To do :: The task here is to set down every line of the listing exactly.

Data section Start Marker

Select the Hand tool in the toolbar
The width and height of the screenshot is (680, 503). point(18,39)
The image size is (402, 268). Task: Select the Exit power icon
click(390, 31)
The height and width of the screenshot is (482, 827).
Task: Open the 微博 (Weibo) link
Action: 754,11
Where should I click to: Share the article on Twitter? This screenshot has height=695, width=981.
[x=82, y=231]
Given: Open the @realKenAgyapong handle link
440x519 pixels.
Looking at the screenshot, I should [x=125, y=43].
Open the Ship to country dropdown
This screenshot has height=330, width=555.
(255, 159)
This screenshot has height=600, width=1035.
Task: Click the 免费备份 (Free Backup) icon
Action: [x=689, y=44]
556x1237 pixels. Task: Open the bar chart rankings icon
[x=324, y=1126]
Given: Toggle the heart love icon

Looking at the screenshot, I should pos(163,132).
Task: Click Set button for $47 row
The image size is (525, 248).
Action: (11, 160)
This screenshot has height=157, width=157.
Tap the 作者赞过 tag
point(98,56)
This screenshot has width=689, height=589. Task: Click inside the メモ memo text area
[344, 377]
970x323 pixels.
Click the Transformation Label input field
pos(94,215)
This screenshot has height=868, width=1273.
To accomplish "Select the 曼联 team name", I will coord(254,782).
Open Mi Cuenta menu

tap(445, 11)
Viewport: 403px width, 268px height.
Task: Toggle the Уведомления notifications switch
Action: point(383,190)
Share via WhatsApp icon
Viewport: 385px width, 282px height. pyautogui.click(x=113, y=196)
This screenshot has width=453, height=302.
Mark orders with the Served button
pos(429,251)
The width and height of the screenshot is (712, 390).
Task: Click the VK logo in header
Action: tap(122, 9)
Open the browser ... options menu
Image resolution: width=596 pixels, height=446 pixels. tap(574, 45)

Data section End Marker

Reply ::
Select the Hand tool in the toolbar
The width and height of the screenshot is (680, 503). point(18,39)
The image size is (402, 268). Task: Select the Exit power icon
click(390, 31)
The height and width of the screenshot is (482, 827).
Task: Open the 微博 (Weibo) link
Action: 754,11
Where should I click to: Share the article on Twitter? This screenshot has height=695, width=981.
[x=82, y=231]
Given: Open the @realKenAgyapong handle link
440x519 pixels.
Looking at the screenshot, I should [x=125, y=43].
Open the Ship to country dropdown
This screenshot has height=330, width=555.
(255, 159)
This screenshot has height=600, width=1035.
Task: Click the 免费备份 (Free Backup) icon
Action: [x=689, y=44]
556x1237 pixels. Task: Open the bar chart rankings icon
[x=324, y=1126]
Given: Toggle the heart love icon

Looking at the screenshot, I should pos(163,132).
Task: Click Set button for $47 row
The image size is (525, 248).
Action: (11, 160)
This screenshot has height=157, width=157.
Tap the 作者赞过 tag
point(98,56)
This screenshot has width=689, height=589. Task: Click inside the メモ memo text area
[344, 377]
970x323 pixels.
Click the Transformation Label input field
pos(94,215)
This screenshot has height=868, width=1273.
To accomplish "Select the 曼联 team name", I will coord(254,782).
Open Mi Cuenta menu

tap(445, 11)
Viewport: 403px width, 268px height.
Task: Toggle the Уведомления notifications switch
Action: point(383,190)
Share via WhatsApp icon
Viewport: 385px width, 282px height. pyautogui.click(x=113, y=196)
This screenshot has width=453, height=302.
Mark orders with the Served button
pos(429,251)
The width and height of the screenshot is (712, 390).
Task: Click the VK logo in header
Action: tap(122, 9)
Open the browser ... options menu
Image resolution: width=596 pixels, height=446 pixels. tap(574, 45)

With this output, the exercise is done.